The point may be made that the above scenario is specious since it ignores the possibility of a U. S. launch-under-attack strategy. Such a point is well taken and, notwithstanding the several technical and political problems associated with adopting such a strategy, deserves thoughtful consideration. To be fair, I must admit to a certain intellectual sheepishness in trotting out this fairly shopworn harbinger of doom. It ignores completely, for example, that "assured destruction" of the Russian homeland by U.S. submarine-launched ballistic missiles and bombers must retain a substantial deterrent value for Soviet leaders. And to talk of the acceptability of millions of deaths lends such a surreal cast to a debate among humans as to beg credulity. I include the scenario and defend it as legitimate only as a very significant benchmark in the evolution of the U.S.-Soviet balance. Ten years ago, no one would have even postulated such a scenario. It is the trend, not today's static comparisons, which must be recognized, publicly identified as unacceptable, and reversed by the resolute adoption and vigorous pursuit of essential strategic weapons programs. For unless the trends are reversed, there is no question that one day a "nuclear victory" over the United States will surely be possible. Ironically, even then it won't be a violent victory. The Soviets will win just as we did over Cuba in 1962, because our leaders will know that we are inferior and in no position to start a fight.
Many scholars argue persuasively that nuclear war will remain unthinkable. Their arguments deal with assumptions about how contemporary Soviet leaders view their 60-year history, how Marxism-Leninism has evolved, how Soviet political and economic structure has changed to reflect a fairly heretical (in Marxist terms) view of the nature of humankind—a view which, over time, will not be incompatible with Western liberal democracy. Thus, the argument goes, the ideological incentive for war in the mind of the current, and putatively future, generations of Soviet leaders has eroded. A separate argument accepts that the ideological cleavage will endure but that traditional Soviet expectations of capitalism's decline and subversive methods of accelerating it are sufficient to their need and, of course, are less risky. These arguments are plausible and deserve serious consideration.

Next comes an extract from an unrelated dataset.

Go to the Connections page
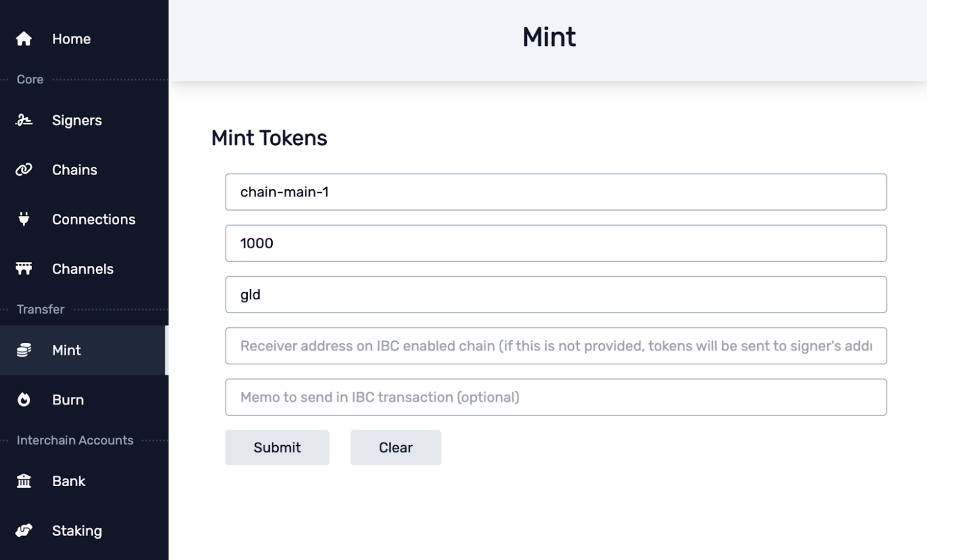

Other arguments finesse the ideological dimension and, concerning the trend toward Soviet military superiority, state that concerns over numerical imbalances (for example, in launchers, throw weight, and yield) erroneously presume successful functioning of the vital command and control systems. This argument, by people who acknowledge the excellence of Soviet missile technology, seems to contain its own contradiction. That is, if the Soviets could build a missile system achieving a 90%--plus probability of hitting our missile silos, why could they not build a much less technologically demanding command and control system which, when headed by a much more centralized decision process than ours, would assure that their nuclear attack plan could be implemented? At a minimum, the Soviets' confidence in their systems, which have been tested hundreds of times, ought to be at least as high as ours, considering that we have never conducted a shot from an operational silo! But all of these arguments have elements of merit which should be analyzed and assimilated to the extent of their worth. One of the purposes of this article, however, is to explain why current military trends make them irrelevant until we have satisfied certain baseline military conditions in order to avoid slipping beyond parity to a position of perceived military inferiority. The imperative of assuring that baseline requirement is born of the long lead time involved in catching up.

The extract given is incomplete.